I’m a new reader to your blog, and I’d like to thank you for sharing this experience with us! I’m currently a nursing student with hopes of working in a facility like the one in Natchaug, and it’s really inspiring to hear how much an excellent nurse can help to ease these situations. I’ll be keeping you in my thoughts!
Hello Pam. Although my disorder is no where near as severe as yours, I can relate to an extent about the brain blip and the feeling like there were insects or some kind of infestation in your brain. I also have strange brain sensations. I often have the feeling like I can feel myself think. It feels like my brain gets hard and not supple at all. It is difficult to describe, but that is the best I can do. I wonder, do you ever feel like you can feel yourself think? Does it ever feel like your brain is getting hard and losing all its suppleness under the strain of thinking?
Well, I am happy you had a good hospital stay.

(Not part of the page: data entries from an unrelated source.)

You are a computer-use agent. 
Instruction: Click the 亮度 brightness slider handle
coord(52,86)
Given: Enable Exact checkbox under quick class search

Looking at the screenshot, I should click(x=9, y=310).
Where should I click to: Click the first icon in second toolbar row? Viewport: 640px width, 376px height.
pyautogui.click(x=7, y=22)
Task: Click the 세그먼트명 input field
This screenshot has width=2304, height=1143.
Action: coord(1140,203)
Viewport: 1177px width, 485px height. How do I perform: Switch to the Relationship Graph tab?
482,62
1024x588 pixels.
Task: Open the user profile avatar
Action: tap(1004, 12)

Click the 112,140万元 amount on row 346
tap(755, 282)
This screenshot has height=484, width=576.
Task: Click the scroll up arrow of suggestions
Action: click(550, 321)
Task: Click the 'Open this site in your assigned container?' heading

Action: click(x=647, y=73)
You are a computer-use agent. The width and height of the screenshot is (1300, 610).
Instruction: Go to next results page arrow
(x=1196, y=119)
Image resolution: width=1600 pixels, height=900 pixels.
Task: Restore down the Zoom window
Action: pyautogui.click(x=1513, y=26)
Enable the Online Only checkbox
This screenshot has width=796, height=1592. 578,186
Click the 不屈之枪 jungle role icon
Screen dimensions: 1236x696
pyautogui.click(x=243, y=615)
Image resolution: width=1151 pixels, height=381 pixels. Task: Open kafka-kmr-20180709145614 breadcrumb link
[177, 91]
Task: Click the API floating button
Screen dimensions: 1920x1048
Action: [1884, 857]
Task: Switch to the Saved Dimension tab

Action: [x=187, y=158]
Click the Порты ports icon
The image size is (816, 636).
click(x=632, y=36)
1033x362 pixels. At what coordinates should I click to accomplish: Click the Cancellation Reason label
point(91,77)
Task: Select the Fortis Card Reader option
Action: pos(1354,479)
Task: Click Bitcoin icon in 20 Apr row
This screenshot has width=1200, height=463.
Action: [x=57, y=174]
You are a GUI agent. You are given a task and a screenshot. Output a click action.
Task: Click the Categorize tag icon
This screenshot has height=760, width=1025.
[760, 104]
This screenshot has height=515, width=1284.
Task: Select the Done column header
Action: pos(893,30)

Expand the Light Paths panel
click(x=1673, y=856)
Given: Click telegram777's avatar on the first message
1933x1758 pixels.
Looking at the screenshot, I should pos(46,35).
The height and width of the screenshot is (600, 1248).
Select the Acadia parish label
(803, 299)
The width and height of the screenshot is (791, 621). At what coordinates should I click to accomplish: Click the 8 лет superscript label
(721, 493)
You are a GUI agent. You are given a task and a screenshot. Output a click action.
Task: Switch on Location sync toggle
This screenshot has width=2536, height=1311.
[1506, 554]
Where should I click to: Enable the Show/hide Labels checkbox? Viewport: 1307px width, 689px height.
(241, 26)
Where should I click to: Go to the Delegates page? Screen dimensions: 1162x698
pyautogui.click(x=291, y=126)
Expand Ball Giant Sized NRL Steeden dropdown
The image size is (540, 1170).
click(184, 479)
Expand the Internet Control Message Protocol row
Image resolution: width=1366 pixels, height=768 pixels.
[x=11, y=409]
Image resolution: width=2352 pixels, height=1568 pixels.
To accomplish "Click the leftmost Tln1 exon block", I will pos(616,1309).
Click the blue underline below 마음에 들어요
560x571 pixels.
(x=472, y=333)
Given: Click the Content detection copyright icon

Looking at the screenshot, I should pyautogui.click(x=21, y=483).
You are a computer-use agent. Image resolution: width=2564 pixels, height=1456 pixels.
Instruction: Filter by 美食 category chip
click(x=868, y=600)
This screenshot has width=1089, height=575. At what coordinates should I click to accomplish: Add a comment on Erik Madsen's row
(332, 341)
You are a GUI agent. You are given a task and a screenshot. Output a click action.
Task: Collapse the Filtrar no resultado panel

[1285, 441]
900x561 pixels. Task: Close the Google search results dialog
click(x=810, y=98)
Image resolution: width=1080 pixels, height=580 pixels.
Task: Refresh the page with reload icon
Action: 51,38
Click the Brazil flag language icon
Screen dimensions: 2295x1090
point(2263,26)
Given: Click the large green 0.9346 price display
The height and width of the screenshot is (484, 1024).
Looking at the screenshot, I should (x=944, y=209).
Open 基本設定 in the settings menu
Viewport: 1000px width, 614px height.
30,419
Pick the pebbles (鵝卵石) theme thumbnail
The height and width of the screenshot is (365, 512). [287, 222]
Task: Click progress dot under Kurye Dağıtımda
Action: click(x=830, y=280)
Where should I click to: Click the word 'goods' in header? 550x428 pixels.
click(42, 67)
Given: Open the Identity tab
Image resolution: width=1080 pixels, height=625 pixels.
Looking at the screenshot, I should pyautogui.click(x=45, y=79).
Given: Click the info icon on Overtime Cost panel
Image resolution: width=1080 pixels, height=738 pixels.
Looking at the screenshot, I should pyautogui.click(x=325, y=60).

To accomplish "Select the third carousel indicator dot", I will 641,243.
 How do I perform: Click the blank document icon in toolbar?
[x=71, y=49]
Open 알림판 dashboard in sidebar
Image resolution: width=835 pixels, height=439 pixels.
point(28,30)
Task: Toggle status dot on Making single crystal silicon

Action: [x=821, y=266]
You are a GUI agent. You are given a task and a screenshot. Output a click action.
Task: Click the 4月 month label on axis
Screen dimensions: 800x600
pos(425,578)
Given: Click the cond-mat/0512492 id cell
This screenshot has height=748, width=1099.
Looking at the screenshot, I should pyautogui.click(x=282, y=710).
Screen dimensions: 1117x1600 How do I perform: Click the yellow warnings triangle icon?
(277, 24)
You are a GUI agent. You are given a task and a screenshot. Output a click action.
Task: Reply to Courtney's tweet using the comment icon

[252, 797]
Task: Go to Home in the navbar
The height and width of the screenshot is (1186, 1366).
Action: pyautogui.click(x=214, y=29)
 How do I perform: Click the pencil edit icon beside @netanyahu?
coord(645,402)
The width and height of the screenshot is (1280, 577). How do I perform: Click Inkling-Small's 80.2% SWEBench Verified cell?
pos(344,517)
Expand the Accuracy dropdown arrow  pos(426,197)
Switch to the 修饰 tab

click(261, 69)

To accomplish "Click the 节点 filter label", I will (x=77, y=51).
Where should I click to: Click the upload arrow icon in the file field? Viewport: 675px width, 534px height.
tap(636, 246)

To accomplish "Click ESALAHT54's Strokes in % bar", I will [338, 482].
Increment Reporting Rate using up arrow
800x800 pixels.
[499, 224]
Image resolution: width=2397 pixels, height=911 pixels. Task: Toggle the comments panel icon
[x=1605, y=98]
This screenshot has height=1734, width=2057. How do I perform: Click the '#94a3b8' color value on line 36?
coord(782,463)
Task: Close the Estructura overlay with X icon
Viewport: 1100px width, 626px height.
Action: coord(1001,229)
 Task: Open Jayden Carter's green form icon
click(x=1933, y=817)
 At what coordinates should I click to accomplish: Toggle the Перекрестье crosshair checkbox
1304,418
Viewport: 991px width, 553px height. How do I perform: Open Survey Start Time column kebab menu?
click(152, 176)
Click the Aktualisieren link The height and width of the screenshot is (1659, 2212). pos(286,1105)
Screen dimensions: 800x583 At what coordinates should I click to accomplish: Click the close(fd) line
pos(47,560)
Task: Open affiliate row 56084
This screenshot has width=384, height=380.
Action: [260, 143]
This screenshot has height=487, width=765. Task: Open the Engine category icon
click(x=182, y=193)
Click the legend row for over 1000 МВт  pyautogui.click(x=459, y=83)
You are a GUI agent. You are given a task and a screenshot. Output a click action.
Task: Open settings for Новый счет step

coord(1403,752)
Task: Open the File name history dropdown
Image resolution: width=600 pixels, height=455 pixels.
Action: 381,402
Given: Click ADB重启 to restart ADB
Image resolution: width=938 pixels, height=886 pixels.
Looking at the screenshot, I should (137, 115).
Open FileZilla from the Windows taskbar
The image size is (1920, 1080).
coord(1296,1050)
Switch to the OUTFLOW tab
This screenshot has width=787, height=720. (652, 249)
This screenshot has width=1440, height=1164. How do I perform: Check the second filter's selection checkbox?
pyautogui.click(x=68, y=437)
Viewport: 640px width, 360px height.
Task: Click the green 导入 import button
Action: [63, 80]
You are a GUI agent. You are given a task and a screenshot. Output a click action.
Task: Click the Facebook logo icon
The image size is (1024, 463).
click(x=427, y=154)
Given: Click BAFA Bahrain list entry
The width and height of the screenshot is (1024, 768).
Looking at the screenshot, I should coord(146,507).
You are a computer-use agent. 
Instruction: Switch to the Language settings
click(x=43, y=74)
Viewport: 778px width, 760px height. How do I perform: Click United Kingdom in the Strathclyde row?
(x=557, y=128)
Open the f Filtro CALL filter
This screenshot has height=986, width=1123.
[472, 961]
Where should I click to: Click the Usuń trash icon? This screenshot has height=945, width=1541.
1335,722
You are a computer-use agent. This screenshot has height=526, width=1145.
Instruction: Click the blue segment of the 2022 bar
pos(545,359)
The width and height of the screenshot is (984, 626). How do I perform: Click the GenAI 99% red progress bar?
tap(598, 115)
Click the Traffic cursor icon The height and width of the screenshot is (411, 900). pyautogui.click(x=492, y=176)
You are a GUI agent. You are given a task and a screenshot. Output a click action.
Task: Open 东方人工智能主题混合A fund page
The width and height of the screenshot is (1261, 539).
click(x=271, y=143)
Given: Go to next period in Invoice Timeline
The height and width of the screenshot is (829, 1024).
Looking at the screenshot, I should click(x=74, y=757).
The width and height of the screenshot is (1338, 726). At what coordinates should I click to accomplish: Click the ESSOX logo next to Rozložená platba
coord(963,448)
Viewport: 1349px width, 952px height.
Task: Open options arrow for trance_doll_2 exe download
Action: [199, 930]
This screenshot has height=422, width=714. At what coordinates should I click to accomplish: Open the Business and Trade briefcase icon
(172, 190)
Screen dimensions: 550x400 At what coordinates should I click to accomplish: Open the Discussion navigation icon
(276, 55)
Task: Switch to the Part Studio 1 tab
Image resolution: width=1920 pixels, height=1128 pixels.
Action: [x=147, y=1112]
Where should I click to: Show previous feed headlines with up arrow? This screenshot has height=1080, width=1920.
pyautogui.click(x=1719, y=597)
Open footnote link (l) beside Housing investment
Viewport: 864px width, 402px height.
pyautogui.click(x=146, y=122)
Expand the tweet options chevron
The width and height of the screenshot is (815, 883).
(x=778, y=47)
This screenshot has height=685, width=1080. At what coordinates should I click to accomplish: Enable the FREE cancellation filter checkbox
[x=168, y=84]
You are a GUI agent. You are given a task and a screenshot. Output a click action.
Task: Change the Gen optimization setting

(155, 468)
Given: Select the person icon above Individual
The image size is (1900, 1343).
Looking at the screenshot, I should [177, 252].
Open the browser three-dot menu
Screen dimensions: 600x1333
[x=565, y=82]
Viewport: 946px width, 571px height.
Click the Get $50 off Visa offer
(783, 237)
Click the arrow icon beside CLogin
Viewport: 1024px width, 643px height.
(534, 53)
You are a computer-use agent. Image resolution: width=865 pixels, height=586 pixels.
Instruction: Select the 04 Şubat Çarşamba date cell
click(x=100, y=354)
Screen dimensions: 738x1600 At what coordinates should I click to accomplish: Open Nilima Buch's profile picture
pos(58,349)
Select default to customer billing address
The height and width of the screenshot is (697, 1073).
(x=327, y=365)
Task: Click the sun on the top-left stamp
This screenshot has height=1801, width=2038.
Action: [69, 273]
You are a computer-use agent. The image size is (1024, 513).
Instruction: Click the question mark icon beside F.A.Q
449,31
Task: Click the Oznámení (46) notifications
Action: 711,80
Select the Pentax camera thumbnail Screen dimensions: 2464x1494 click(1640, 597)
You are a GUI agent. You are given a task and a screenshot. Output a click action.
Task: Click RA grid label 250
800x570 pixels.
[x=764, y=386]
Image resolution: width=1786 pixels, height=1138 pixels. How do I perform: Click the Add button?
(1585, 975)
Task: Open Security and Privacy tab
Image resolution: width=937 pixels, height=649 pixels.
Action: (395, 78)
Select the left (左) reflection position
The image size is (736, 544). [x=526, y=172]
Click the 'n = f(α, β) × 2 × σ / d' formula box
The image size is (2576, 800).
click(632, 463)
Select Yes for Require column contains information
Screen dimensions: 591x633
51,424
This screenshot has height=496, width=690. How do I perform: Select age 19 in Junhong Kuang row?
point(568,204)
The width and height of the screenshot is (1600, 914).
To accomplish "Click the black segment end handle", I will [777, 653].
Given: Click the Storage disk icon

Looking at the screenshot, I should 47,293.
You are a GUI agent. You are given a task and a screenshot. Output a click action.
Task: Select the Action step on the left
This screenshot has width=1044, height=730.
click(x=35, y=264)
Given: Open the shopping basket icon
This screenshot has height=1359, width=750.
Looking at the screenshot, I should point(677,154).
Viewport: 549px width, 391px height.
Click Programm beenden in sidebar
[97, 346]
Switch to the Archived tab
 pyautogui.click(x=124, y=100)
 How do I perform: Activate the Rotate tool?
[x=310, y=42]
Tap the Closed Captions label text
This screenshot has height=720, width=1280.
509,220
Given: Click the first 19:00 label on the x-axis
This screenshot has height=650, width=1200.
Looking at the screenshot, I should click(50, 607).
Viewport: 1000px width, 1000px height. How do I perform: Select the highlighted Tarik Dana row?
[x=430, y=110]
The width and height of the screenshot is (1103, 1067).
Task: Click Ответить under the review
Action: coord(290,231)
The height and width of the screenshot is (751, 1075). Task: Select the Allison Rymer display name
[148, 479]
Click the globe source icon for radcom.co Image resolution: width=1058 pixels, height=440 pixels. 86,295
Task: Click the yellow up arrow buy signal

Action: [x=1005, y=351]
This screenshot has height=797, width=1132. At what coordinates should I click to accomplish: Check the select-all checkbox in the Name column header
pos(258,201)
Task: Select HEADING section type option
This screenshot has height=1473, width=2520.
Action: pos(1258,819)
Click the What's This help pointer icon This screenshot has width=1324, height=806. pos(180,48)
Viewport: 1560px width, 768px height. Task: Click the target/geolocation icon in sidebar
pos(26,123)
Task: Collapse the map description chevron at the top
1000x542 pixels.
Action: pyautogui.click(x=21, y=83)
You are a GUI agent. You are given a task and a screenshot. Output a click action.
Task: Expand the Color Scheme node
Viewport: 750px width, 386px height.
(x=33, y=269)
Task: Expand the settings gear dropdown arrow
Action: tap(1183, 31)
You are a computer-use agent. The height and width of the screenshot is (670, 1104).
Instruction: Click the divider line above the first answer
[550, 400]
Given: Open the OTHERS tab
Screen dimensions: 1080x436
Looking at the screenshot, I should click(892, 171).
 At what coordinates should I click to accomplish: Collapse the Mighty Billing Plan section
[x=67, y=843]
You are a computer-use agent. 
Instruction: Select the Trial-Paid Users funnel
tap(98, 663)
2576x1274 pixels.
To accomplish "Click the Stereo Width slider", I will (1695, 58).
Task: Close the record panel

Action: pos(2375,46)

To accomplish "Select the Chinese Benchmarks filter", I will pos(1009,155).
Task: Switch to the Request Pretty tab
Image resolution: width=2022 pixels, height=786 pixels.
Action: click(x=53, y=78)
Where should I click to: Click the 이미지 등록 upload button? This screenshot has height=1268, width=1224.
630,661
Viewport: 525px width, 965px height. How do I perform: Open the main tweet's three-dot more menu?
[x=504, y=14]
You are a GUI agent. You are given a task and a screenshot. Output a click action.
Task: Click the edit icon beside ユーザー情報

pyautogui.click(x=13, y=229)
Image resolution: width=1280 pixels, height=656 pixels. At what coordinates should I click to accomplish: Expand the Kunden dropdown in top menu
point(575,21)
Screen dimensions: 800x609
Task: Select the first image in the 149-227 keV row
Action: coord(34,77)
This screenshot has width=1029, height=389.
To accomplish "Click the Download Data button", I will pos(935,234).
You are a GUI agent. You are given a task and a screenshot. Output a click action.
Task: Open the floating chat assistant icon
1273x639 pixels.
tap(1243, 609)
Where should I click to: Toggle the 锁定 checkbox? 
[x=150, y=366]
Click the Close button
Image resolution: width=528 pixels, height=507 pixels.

The things you say about those other hospitals: I always thought those things only happened in the movies.
Okay. Have a good day.
I’m glad to see you back. I’m sorry you had to go through what you did. It sounds frightening. It must have taken a lot of courage to tell somebody what was going on at the drugstore.
I’m very glad to hear you had a positive environment in the hospital. I’ve always thought the hospital here looks so nice on the outside, with walls of wonderful art and sculptures, but when you go through the metal doors, other than inside the art room, there isn’t any art. Also, having things like music and the therapy chair is very nice and I think should be a norm.
I don’t have time to read your other posts yet, but thank you for sharing so honestly in this one.